Baidu is considering its options over its Nasdaq listing as US lawmakers come closer to imposing tighter rules on Chinese companies trading in New York.

Robin Li, chief executive of China’s leading search engine, said his company was not worried about the prospect of its shares not trading in New York. 

“The US government is constantly tightening its control of Chinese companies listed in the US,” Mr Li told China Daily. “Internally, we are constantly discussing what we can do in response, including a secondary listing in Hong Kong or other places,” he said.

“Our basic judgment is that if you are a good company, there are many options for where to list, and it is not limited to the United States,” Mr Li said on the sidelines of China’s annual legislative session. “We are not too worried that the suppression of the US government will have an irreparable impact on the company’s business.” 

Baidu listed on Nasdaq in 2005, raising $110m, and US listings have long been a popular way for China’s tech companies to raise capital, given strict regulations at home. But US exchanges, lawmakers and regulators have become increasingly wary of Chinese listings amid the countries’ trade war and after accounting scandals such as that at Luckin Coffee.

On Wednesday, the US Senate passed a bill that could force some Chinese companies eventually to de-list from US exchanges because of issues around the accessing of audit reports by the Public Company Accounting Oversight Board.

The bipartisan legislation would de-list from US exchanges any company that does not comply with the accounting board’s audits for three consecutive years. Foreign companies would also be required to disclose whether they were owned or controlled by a government.

A similar bill was introduced in the US House of Representatives on Wednesday evening by Brad Sherman, a California Democrat. It is not clear when the House could vote on the measure.

Mr Sherman, who chairs the House subcommittee on investor protection, entrepreneurship and capital markets, said the legislation would protect US investors by ensuring that foreign-owned companies were subject to the same accounting scrutiny as US ones.

“Had this legislation already been signed into law, US investors in Luckin Coffee likely would have avoided billions of dollars in losses,” he said in a statement.

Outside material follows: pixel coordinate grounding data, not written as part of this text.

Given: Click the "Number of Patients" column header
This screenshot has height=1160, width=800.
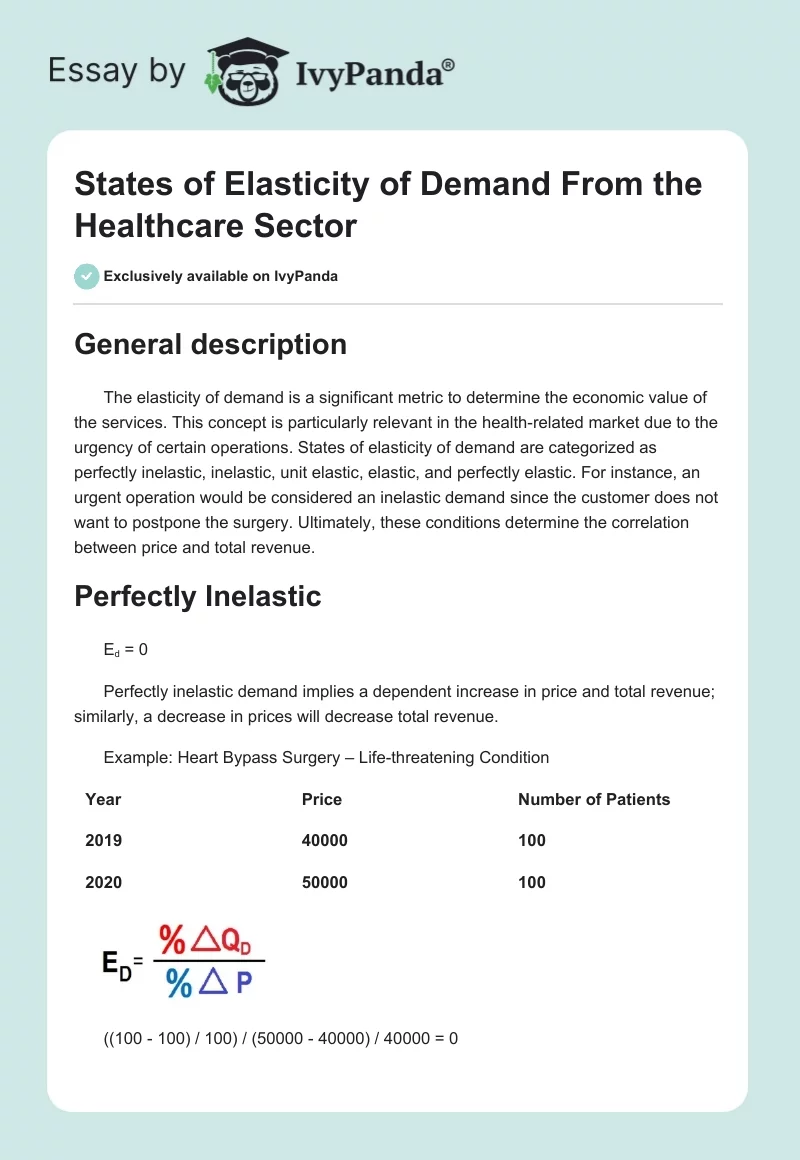Looking at the screenshot, I should [593, 799].
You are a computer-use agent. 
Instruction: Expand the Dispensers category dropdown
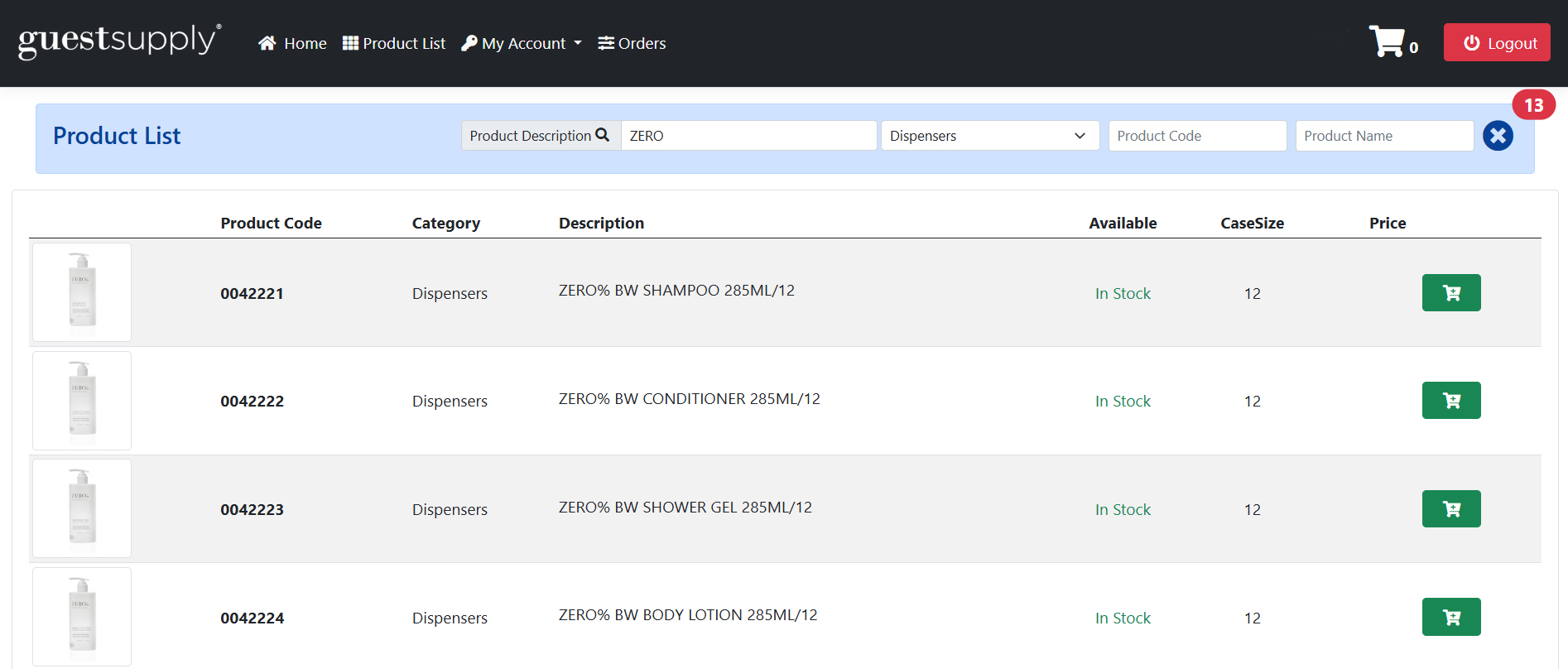(989, 136)
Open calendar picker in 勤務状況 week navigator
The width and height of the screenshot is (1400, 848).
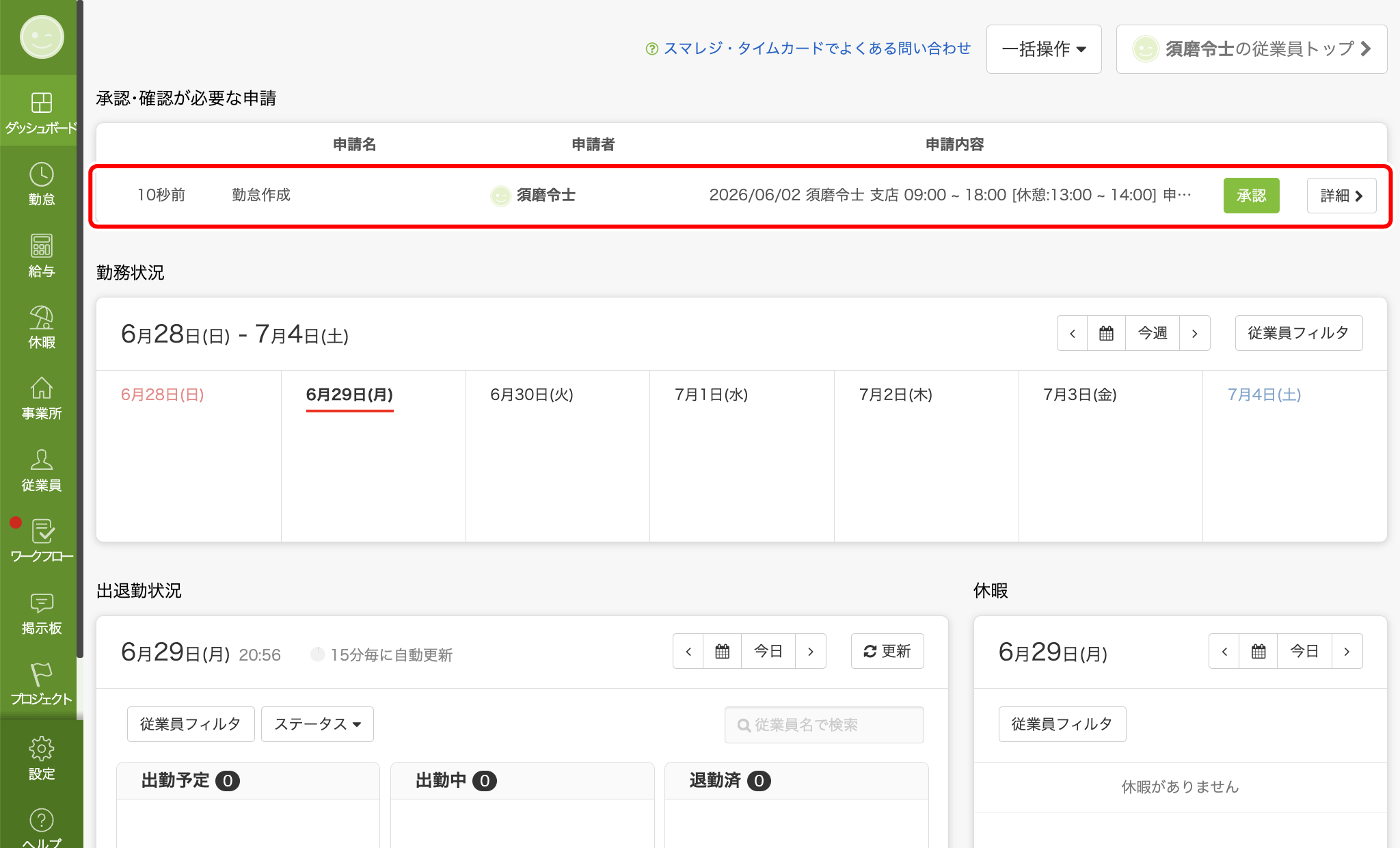pos(1106,333)
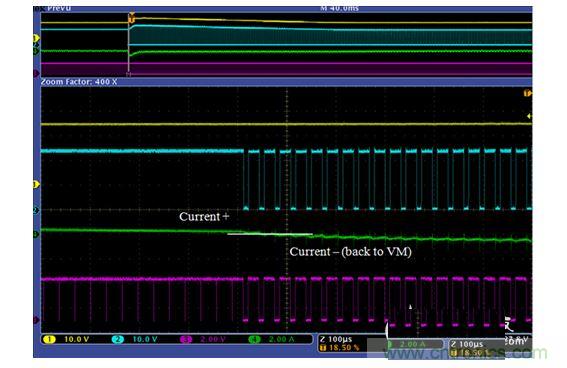This screenshot has width=567, height=368.
Task: Click the M 40.0ms timebase label
Action: [339, 8]

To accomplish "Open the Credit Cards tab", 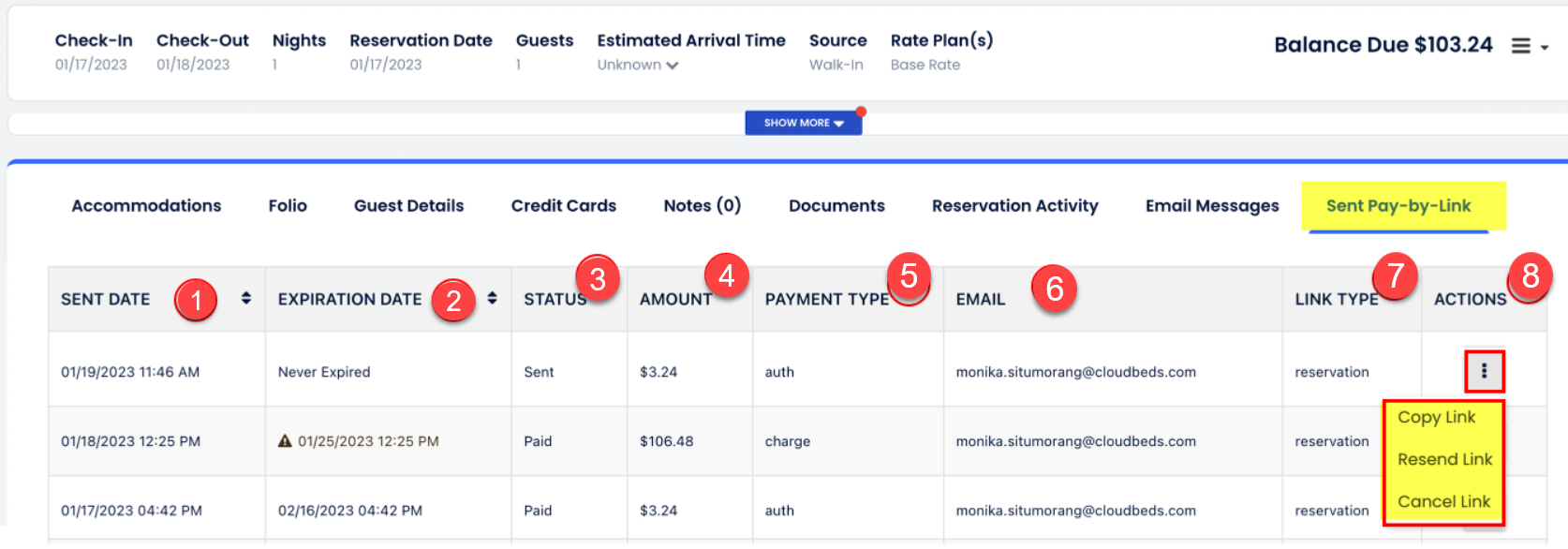I will (x=563, y=205).
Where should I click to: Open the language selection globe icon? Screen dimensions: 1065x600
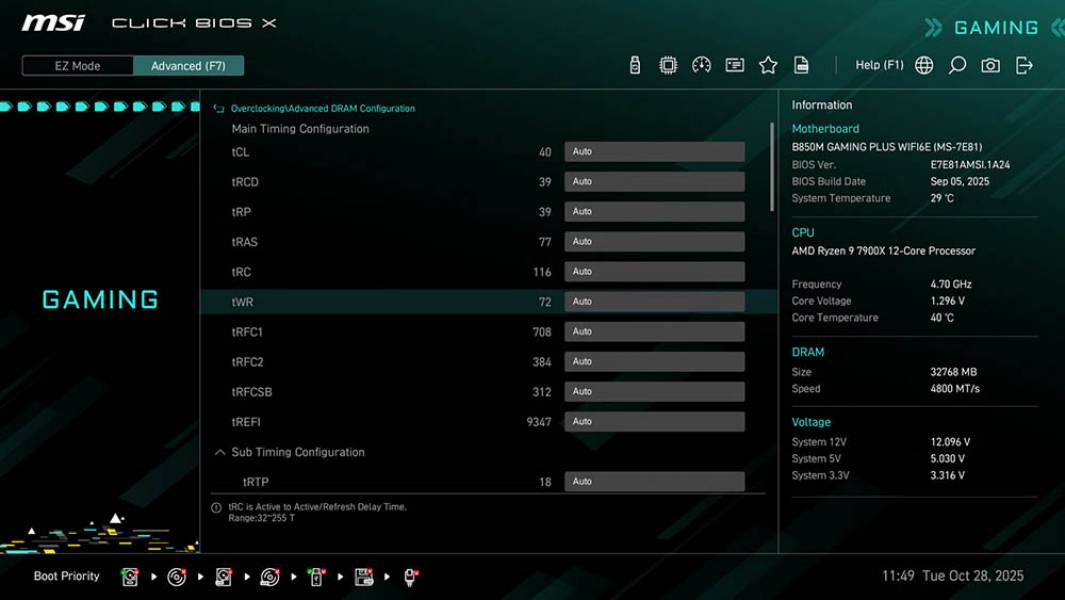(923, 64)
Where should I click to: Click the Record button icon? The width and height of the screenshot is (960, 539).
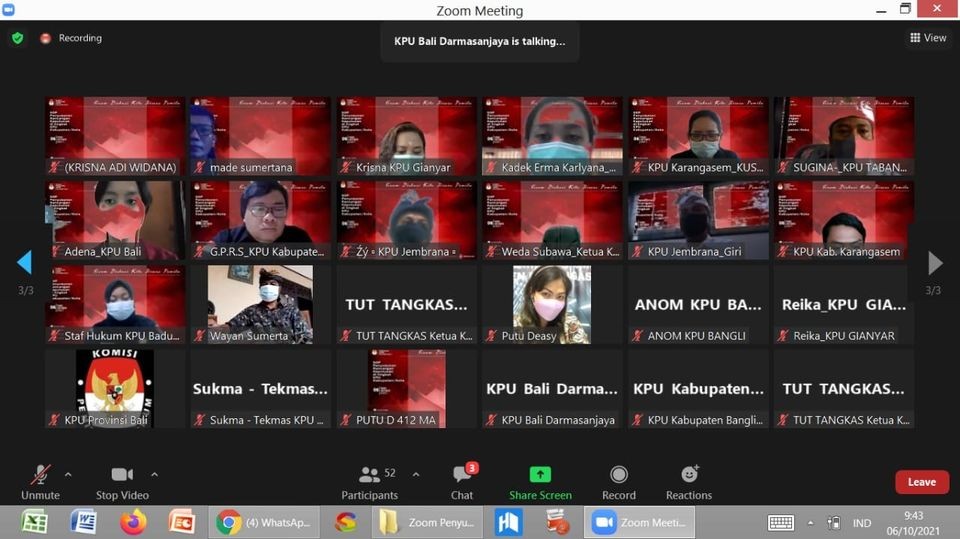(618, 475)
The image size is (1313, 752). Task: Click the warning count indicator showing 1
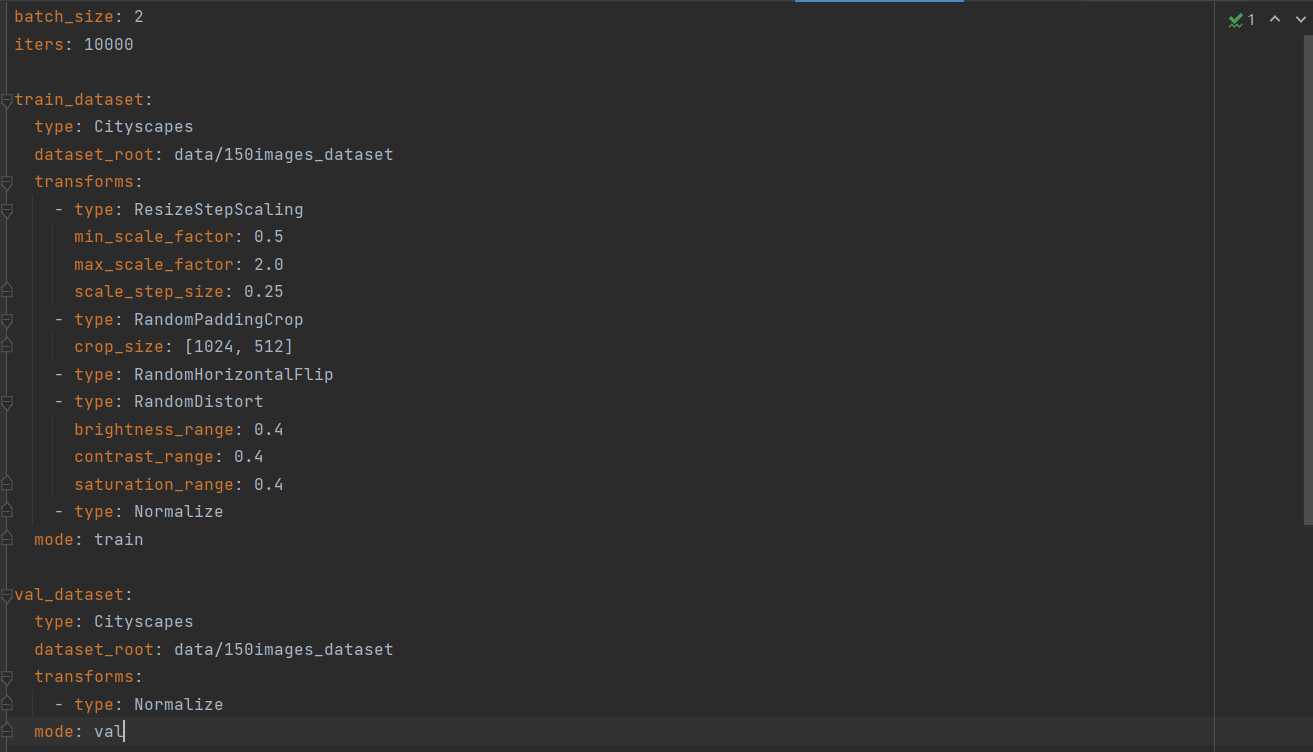(x=1250, y=18)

Beijing has long prohibited the US audit watchdog from inspecting the audit records of companies operating in its territory.

Baidu’s shares have lost roughly 60 per cent of their value since their peak in 2018, cutting its market capitalisation to $30bn.

A growing number of US-listed Chinese companies have turned to secondary listings in Hong Kong to lessen risk and broaden their investor base. Alibaba, China’s largest tech company, last year raised almost $13bn in the city and its rival online retailer JD.com has launched a similar process.

Reuters reported on Thursday that Baidu was considering delisting from Nasdaq and moving to an exchange closer to home to boost its valuation. Baidu said “the company has no comment on market rumours”. Nasdaq declined to comment.

Earlier this week Baidu reported that its first-quarter revenue fell 7 per cent from a year earlier as advertisers cut back on spending due to the coronavirus pandemic. Revenue at its core search and news feed business fell even faster, sliding 13 per cent. 

Mr Li is Baidu’s largest shareholder, holding 16.4 per cent of its shares.